Work task: Reproduce only the lines from the line containing "644x333 pixels." to the end of the entries below, including both of those lines.

Material provided:

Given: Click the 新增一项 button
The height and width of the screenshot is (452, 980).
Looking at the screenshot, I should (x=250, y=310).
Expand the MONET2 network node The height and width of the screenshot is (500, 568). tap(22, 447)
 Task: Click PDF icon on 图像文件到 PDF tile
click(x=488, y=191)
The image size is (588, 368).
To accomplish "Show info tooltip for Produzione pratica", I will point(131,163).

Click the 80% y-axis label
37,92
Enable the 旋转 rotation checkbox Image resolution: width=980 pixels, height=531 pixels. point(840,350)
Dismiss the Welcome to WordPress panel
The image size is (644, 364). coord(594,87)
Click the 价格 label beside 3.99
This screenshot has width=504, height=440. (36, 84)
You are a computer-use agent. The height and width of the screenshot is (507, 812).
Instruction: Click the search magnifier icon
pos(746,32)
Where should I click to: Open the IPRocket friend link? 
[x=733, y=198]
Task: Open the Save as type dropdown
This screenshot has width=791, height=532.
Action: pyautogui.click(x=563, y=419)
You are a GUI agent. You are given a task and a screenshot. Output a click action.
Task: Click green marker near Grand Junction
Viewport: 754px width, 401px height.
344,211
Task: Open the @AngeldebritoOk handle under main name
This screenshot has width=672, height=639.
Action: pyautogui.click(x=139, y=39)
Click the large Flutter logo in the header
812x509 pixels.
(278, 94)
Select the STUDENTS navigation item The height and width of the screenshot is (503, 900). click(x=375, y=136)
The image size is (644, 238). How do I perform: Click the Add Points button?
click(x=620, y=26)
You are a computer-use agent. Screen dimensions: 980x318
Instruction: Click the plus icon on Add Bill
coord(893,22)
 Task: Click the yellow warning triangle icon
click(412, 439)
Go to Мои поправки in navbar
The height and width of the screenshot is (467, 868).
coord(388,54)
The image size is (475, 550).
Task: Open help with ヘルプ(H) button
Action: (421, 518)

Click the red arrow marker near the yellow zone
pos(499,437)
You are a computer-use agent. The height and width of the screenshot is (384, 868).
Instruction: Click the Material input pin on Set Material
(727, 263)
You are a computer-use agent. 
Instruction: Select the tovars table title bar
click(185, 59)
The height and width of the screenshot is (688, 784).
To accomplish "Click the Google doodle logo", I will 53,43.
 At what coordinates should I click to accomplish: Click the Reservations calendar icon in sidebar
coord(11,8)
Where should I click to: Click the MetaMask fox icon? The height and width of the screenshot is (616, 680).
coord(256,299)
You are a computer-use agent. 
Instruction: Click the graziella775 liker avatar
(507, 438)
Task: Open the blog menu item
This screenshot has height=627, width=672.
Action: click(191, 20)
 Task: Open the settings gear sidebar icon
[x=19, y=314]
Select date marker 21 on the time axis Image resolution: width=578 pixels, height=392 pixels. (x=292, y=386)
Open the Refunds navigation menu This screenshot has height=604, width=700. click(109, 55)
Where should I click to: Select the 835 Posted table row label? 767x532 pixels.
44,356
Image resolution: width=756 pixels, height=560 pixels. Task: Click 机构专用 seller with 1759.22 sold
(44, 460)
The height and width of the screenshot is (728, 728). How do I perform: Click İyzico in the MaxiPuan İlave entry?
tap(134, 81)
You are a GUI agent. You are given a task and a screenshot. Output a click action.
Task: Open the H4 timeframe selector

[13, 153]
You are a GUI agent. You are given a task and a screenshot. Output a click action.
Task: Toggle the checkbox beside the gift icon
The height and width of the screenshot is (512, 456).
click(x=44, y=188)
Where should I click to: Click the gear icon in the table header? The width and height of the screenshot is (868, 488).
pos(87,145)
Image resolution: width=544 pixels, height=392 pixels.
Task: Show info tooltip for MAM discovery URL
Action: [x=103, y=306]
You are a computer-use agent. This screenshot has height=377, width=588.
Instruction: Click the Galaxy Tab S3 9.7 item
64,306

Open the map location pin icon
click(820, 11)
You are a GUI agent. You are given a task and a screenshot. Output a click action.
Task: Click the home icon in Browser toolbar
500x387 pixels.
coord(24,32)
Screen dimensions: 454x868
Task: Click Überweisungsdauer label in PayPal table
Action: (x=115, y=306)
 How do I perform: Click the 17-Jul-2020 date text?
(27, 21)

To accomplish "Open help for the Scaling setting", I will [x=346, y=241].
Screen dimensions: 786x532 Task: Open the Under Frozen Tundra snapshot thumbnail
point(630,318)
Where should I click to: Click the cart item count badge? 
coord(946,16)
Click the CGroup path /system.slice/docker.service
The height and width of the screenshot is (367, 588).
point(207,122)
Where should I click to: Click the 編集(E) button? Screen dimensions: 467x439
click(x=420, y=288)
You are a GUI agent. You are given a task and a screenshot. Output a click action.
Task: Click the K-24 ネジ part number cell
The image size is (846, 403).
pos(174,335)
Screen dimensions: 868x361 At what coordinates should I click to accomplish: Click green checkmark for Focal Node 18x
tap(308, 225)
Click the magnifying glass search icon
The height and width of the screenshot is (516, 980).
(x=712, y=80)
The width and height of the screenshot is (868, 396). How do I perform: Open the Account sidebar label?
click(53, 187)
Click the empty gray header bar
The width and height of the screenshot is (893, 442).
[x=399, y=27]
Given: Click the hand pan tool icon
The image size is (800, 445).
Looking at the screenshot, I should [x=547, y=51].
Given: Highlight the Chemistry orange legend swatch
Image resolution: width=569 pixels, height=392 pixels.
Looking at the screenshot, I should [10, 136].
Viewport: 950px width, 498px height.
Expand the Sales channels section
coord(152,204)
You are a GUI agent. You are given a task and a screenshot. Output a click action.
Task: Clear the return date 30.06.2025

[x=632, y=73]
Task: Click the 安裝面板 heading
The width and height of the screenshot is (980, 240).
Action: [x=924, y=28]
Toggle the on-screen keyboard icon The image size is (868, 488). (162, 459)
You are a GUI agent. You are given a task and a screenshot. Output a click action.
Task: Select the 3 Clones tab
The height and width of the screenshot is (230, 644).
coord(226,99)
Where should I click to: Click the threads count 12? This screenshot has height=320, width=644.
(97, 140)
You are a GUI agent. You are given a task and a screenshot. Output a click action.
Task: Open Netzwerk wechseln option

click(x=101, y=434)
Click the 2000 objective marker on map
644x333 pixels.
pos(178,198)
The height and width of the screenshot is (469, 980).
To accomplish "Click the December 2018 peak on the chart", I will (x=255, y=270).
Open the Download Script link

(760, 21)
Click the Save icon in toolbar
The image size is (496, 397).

Output of the task:
644x333 pixels.
pos(178,198)
The height and width of the screenshot is (469, 980).
To accomplish "Click the December 2018 peak on the chart", I will (x=255, y=270).
Open the Download Script link

(760, 21)
Click the Save icon in toolbar
The image size is (496, 397).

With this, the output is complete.